▶ Records to process:
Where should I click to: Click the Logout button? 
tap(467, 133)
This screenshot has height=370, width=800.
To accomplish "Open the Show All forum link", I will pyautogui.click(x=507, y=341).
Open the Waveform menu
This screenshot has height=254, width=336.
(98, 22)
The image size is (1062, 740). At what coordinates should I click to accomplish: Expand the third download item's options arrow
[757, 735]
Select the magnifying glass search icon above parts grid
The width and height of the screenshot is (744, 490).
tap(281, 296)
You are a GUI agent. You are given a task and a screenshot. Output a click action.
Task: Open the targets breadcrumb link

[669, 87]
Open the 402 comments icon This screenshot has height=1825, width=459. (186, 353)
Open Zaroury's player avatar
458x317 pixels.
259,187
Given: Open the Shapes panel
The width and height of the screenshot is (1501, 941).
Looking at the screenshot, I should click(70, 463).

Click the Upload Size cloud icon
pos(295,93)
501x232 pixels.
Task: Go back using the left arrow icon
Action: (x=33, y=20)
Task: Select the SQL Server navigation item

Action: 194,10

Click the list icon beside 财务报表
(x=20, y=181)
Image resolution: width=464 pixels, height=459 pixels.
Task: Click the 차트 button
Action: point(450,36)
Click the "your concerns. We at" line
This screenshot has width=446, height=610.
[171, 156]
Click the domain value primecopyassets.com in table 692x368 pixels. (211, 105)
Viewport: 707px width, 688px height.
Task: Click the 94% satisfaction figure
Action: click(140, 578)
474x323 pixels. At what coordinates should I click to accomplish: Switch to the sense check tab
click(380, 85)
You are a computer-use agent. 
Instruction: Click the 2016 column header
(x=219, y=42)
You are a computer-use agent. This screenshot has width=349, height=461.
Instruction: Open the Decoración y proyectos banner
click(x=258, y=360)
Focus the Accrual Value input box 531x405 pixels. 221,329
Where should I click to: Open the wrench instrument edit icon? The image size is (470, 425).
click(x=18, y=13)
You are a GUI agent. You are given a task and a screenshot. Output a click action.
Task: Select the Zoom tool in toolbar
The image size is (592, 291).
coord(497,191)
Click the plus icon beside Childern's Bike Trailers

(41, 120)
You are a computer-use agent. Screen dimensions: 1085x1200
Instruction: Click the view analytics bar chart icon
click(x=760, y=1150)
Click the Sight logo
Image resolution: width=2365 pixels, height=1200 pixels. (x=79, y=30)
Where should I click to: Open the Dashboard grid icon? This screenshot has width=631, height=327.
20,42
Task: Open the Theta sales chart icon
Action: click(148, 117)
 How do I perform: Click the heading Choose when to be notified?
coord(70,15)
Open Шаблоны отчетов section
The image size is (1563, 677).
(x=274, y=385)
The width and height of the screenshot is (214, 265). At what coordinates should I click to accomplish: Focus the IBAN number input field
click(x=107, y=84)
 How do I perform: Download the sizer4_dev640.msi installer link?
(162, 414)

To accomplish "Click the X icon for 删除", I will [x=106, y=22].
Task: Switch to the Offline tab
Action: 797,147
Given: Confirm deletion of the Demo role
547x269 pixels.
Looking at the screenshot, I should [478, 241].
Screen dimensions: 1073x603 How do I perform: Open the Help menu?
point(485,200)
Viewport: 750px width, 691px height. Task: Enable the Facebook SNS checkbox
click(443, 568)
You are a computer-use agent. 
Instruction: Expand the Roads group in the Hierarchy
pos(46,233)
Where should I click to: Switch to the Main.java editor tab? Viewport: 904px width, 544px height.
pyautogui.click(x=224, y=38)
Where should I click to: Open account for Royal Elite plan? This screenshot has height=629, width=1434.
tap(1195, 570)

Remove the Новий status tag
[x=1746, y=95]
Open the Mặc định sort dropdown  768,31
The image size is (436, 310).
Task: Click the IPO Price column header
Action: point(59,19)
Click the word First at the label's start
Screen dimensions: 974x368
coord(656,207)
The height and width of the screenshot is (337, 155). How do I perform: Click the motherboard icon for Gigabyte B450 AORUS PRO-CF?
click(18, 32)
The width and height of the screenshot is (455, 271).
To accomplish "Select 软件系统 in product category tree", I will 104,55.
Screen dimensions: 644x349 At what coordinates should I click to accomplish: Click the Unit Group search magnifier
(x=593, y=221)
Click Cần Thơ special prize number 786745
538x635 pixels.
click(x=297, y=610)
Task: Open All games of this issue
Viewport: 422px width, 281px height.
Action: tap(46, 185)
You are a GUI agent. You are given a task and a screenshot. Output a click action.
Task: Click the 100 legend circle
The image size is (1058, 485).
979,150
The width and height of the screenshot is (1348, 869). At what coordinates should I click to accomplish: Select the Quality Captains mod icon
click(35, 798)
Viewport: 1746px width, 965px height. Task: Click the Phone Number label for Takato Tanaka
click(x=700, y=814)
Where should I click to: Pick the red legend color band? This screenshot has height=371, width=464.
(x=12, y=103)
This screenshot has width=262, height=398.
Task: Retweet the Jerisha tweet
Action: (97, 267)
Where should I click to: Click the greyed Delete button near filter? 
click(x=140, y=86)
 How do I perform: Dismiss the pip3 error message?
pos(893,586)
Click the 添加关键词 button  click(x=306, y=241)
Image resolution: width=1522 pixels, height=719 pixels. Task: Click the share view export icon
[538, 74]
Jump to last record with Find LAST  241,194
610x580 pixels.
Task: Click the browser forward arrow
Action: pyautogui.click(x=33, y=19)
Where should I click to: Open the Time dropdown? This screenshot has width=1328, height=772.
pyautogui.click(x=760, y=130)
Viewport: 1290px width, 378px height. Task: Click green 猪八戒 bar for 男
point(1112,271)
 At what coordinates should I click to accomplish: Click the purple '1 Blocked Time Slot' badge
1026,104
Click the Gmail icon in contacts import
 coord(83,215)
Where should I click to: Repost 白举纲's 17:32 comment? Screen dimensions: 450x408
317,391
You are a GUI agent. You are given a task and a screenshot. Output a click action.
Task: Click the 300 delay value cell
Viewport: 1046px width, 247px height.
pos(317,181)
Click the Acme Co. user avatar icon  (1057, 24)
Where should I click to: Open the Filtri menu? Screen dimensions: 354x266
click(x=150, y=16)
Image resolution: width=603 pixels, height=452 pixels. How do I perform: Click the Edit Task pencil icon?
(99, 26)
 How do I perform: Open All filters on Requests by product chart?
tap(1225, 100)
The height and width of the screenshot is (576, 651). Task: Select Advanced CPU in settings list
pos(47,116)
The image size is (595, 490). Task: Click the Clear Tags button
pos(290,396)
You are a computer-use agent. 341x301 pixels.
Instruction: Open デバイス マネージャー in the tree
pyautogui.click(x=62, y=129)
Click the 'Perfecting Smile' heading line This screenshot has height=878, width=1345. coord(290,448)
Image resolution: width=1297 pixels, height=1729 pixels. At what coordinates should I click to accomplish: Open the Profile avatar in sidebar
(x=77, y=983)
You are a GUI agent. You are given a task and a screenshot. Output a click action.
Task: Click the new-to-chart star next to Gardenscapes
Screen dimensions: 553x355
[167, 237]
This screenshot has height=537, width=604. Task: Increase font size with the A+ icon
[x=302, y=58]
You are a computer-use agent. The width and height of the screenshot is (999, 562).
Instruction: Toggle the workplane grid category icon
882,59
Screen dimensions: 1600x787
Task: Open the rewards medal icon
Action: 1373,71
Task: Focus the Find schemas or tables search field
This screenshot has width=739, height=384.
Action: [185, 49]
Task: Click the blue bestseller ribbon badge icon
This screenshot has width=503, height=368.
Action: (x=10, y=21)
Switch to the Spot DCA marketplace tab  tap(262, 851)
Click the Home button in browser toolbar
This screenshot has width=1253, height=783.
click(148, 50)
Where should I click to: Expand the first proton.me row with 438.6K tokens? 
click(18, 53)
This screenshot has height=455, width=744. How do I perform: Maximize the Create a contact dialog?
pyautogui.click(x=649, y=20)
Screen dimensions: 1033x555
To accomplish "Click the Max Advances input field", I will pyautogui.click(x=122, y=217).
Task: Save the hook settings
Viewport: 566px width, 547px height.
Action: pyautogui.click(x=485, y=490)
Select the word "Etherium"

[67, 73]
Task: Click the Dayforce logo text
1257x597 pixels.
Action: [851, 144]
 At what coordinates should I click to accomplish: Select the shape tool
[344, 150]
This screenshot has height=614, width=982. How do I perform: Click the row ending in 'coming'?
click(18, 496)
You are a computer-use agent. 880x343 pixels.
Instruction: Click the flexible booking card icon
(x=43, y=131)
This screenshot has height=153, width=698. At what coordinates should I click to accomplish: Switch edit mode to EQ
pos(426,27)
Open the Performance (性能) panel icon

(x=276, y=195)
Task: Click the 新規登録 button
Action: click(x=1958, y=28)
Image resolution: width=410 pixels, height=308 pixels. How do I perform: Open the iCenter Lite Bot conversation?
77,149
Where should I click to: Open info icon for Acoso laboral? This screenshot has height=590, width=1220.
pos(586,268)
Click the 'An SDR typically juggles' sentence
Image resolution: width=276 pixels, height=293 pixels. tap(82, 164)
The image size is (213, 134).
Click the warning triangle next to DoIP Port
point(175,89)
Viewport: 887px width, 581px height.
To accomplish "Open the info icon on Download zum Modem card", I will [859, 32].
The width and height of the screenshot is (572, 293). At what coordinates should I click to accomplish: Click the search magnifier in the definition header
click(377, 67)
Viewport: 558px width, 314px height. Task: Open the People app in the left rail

▶ Challenge: Recast the stretch of the data above, from the line containing "will [x=106, y=22]." through the line containing "[x=1746, y=95]", as a numbered list with blank lines omitted.

▶ Answer for the task:
1. To accomplish "Click the X icon for 删除", I will [x=106, y=22].
2. Task: Switch to the Offline tab
3. Action: 797,147
4. Given: Confirm deletion of the Demo role
5. 547x269 pixels.
6. Looking at the screenshot, I should [478, 241].
7. Screen dimensions: 1073x603 How do I perform: Open the Help menu?
8. point(485,200)
9. Viewport: 750px width, 691px height. Task: Enable the Facebook SNS checkbox
10. click(443, 568)
11. You are a computer-use agent. 
12. Instruction: Expand the Roads group in the Hierarchy
13. pos(46,233)
14. Where should I click to: Switch to the Main.java editor tab? Viewport: 904px width, 544px height.
15. pyautogui.click(x=224, y=38)
16. Where should I click to: Open account for Royal Elite plan? This screenshot has height=629, width=1434.
17. tap(1195, 570)
18. Remove the Новий status tag
19. [x=1746, y=95]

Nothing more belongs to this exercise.